Science is a way of thinking. It’s a way of understanding a particular phenomenon by developing an explanation of all known observations of that phenomenon. Yet science that isn’t effectively communicated is ineffective science. The greatest lab bench scientific discovery in the world is entirely useless, unless it is effectively communicated to others who are then able to also see its greatness.
But remember, whether scientific research is undertaken in industry, government or university based facilities, makes little difference as to its role in the formulation of policy.
Science can never be used to prescribe a particular policy. However, science is able to examine the implications of various policy options. Policy can also be developed or modified to reflect the latest science. In the end, the formulation of policy requires engaging a variety of stakeholders including special interests, religious groups, and industry. It also requires dealing with ethical, political, legal, financial and social issues including any potential application of the precautionary principle.
Science should feed into policy discussions, but in and of itself science cannot and should not dictate what policy directions should be taken.
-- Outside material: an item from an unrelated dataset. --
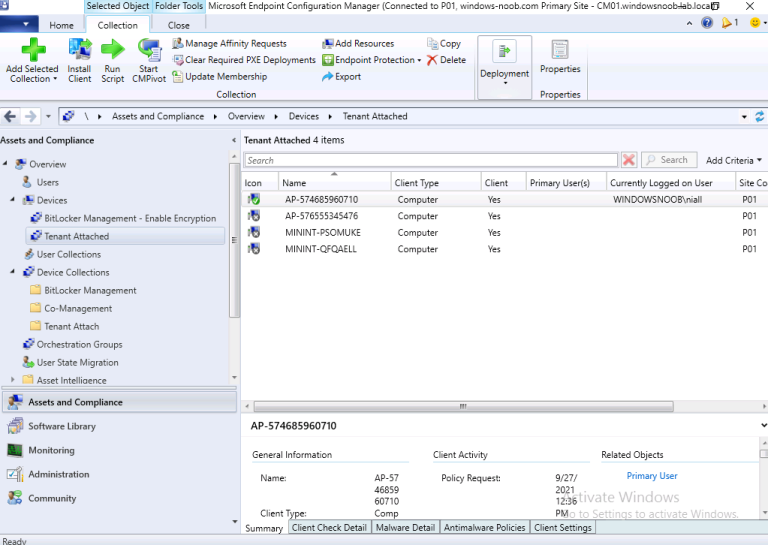Select BitLocker Management collection folder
At the same time, science and scientific uncertainty should not be deliberately misrepresented or suppressed by special interests in order to influence public policy in a particular direction. And as scientists, it behoves us to defend our work to those who ultimately fund it, which, in the case of university and government based research, is the taxpayer.
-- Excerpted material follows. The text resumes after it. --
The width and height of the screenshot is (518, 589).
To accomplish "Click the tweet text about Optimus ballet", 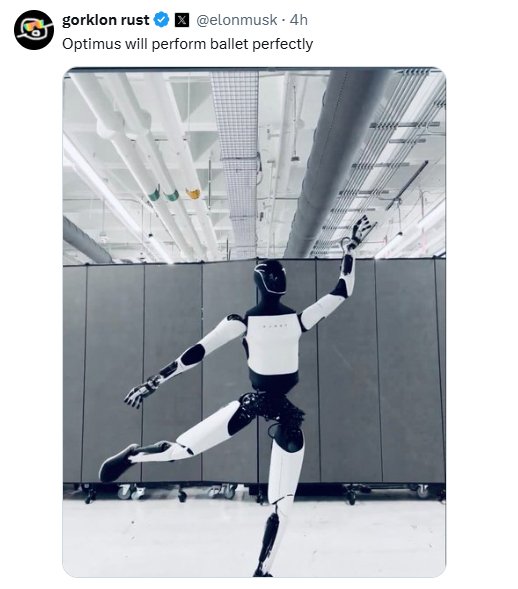I will click(x=187, y=44).
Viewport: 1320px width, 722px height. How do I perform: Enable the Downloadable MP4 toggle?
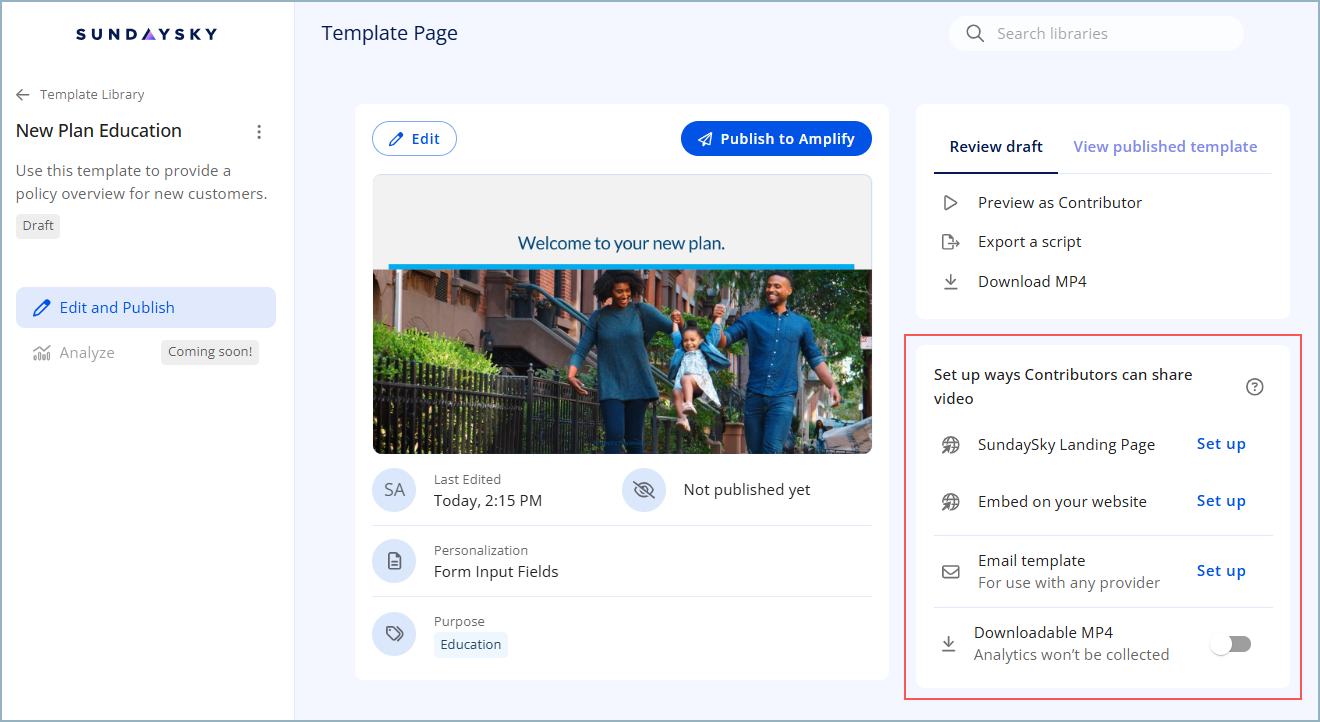coord(1231,643)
Today, more than ever, science has an important role to play in our society as the world grapples with grand challenges like global warming, feeding the world’s ever growing population and transforming our energy systems into those that are more sustainable. Yet today, like never before, science and its role in society are under threat. Please let me explain further.
As I mentioned earlier, in science one develops theories to explain all known observations of a particular phenomenon. Science has an important role to play in what I like to term evidence-based decision-making. Yet science can be inconvenient to what I like to refer to as decision-based evidence making. Decision based evidence making involves taking an ideological position and searching for evidence to support the ideological position while conveniently ignoring information that would undermine it.
Not only does science have an important role to play in informing policy, but scientists have an important role to play in our political arena.
And that’s not just about voting today in your provincial election!
In law, the person with the most convincing argument wins a debate. In science, the person with the most convincing evidence wins the debate. I believe that we have too many lawyers and not enough scientists in politics and I hope that a number of you will consider putting your scientific talents to work in the political realm in the years ahead. It’s not for everyone. But we need more evidence-based decision makers in our democratic institutions.
I still have those books on the ocean that Santa Claus gave me back when I was in Grades 2 and 3. They are proudly displayed in my library and I frequently look at them and reminisce. While they may be outdated because of the incredible advances in ocean science that have occurred in the last several decades, one thing hasn’t changed. And that’s my fascination in the wonders of science.
I hope that you the grad class of 2014 also live a lifetime enjoying the wonders of science and the excitement of communicating your love of science to those around you. But don’t forget to remember those professors, teachers, friends and family members who were there for you when you needed them. And every once in a while, thank them – because your success is also their success.